Seeing Perfection. Ancient Egyptian Images beyond Representation

Rune Nyord (2020).

Elements in Ancient Egypt in Context. Cambridge: Cambridge University Press, 98 páginas.
ISBN 978-1-108-74414-0

Sebastián Francisco Maydana

Universidad de Buenos Aires, Argentina

Rune Nyord condensa en un compacto volumen, poniendo igual énfasis en la teoría y en su aplicación, los aportes más recientes y enriquecedores que la teoría estética y la historia del arte ofrecen actualmente a los egiptólogos. Se trata de uno de los últimos Elements, una serie de cortos aunque autorizados trabajos editados por la Universidad de Cambridge y orientados a un público amplio (ver la reseña de Marcelo Zulian en este número). A pesar de lo que se podría pensar, dicho público incluye también a los especialistas, quienes pueden beneficiarse mucho con la lectura de este libro en particular.

La pregunta inicial, tal cual la formula en la Introducción, es: “¿Qué es una imagen para los antiguos egipcios?” (p. 1). Se trata más de una declaración de principios que de una incógnita a resolver. En un primer momento, Nyord parece ubicar a toda la obra en un universo emic, en el sentido que dice partir de la percepción egipcia y no de nuestro universo de representaciones. Al continuar leyendo el libro, sin embargo, se pone en evidencia que esto no es así, sino que se va a apoyar fuertemente en los desarrollos teóricos de diversas disciplinas actuales. En cambio, lo que está diciendo con su pregunta es que va a rechazar la perspectiva egiptológica tradicional. En efecto, su diagnóstico de que la egiptología “ha tendido a focalizar su atención en las imágenes egipcias como algo que debe ser decodificado o descifrado” (p. 1) es ajustado y justifica una crítica amplia (cf. mi artículo en este número). En lugar de aquello, la propuesta de Nyord se centra en “tomarse en serio” (p. 1) las imágenes egipcias.

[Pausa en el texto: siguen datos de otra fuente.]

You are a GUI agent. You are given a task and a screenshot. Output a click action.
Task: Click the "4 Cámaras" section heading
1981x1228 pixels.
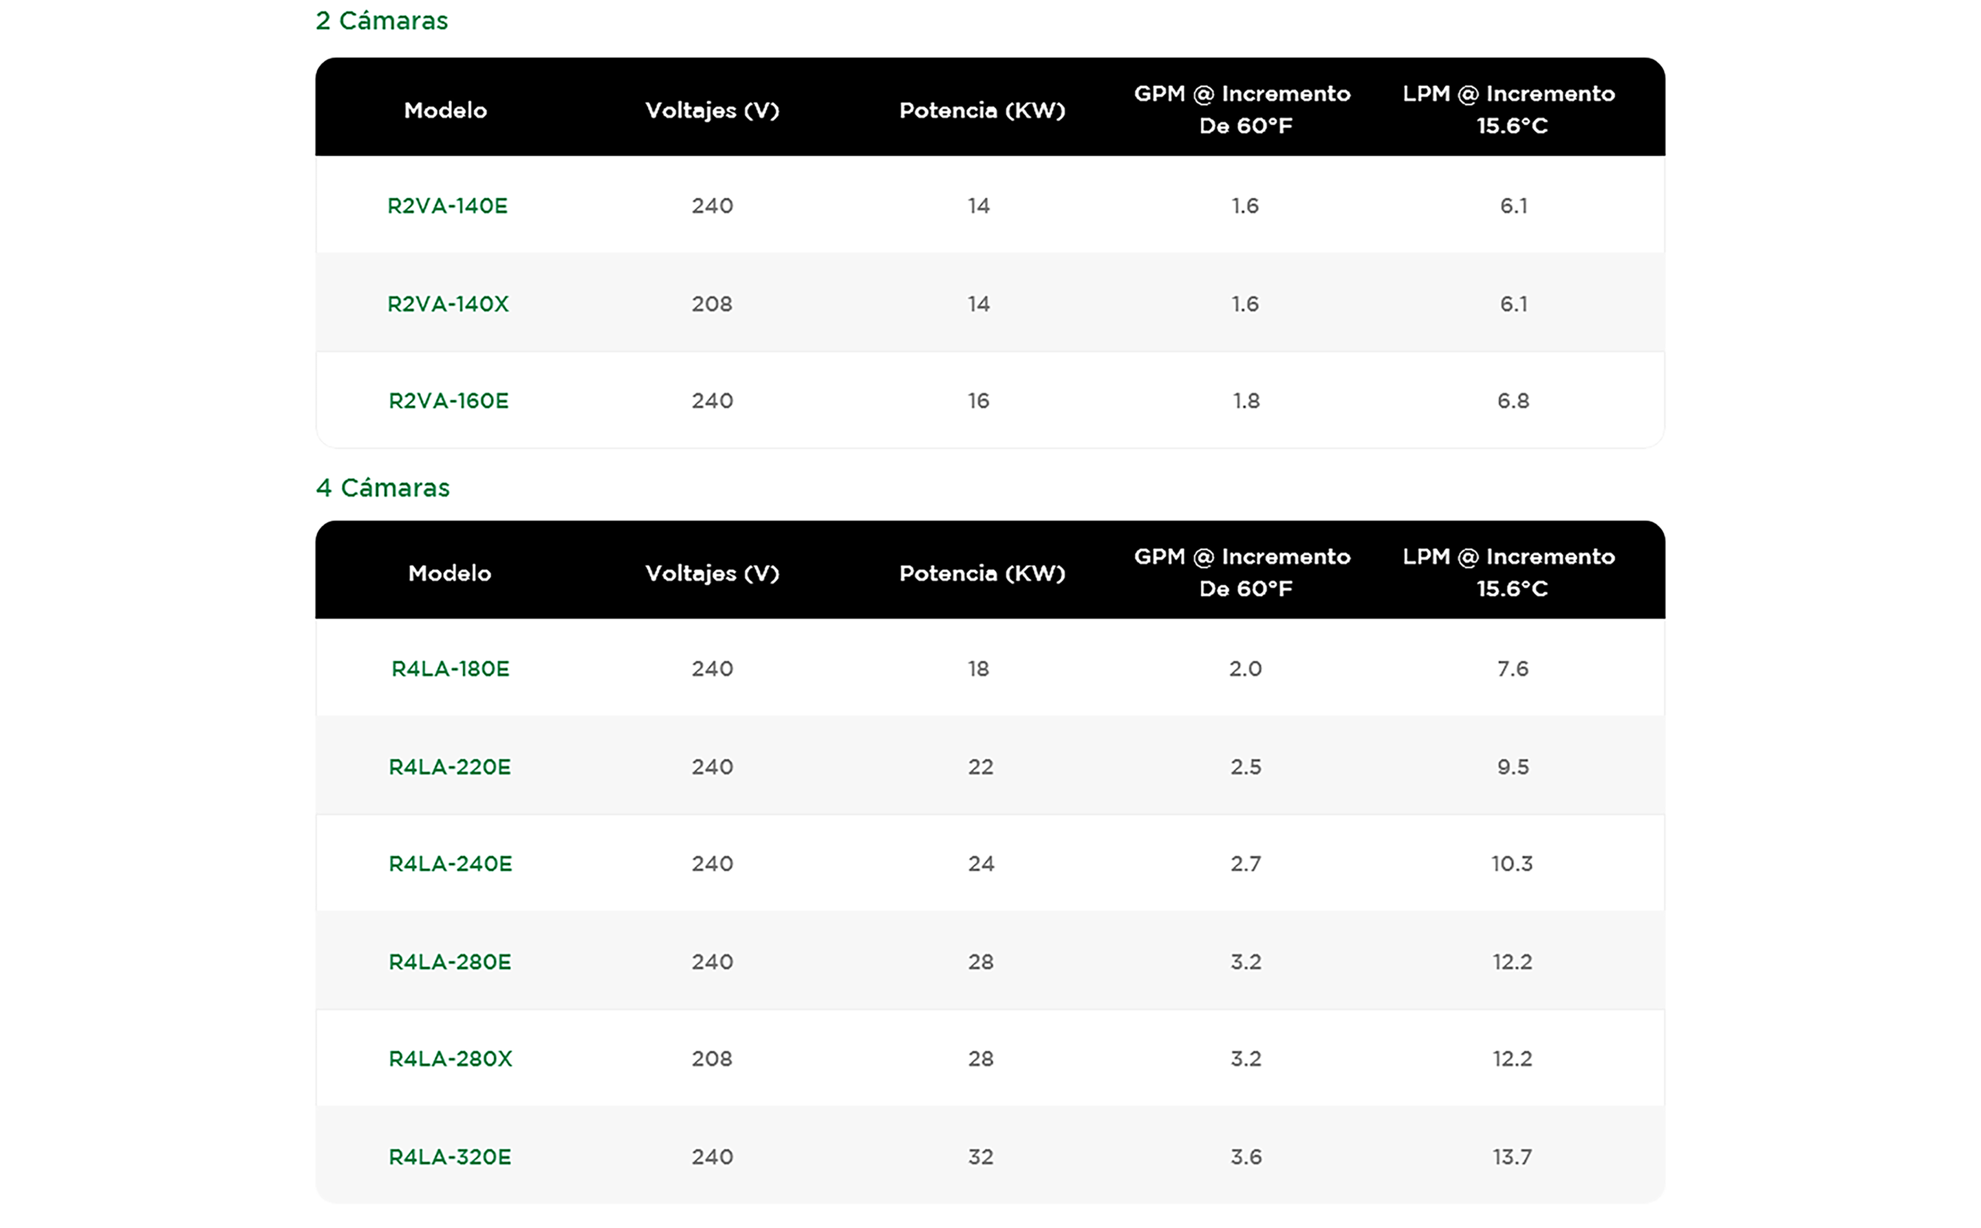382,487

Sin embargo, hay otra cosa que me preocupa con respecto a la pregunta sobre qué es una imagen para los antiguos egipcios. Es que el hecho mismo de hablar de “antiguos egipcios” termina por achatar el sujeto de la imagen egipcia (es decir, el objeto de estudio del historiador del arte egipcio). Probablemente debido a la limitación de espacio, pero evidenciando a la vez una cuestión que merece mayor reflexión, Nyord estudia la imagen como si hubiera habido un espectador egipcio a lo largo de tres mil años de historia faraónica, como si todos los que se encontraban con una imagen comprendían lo mismo y experimentaban lo mismo frente a ella, y como si esa transferencia de conocimientos y emociones fuera lo que el historiador intenta descubrir.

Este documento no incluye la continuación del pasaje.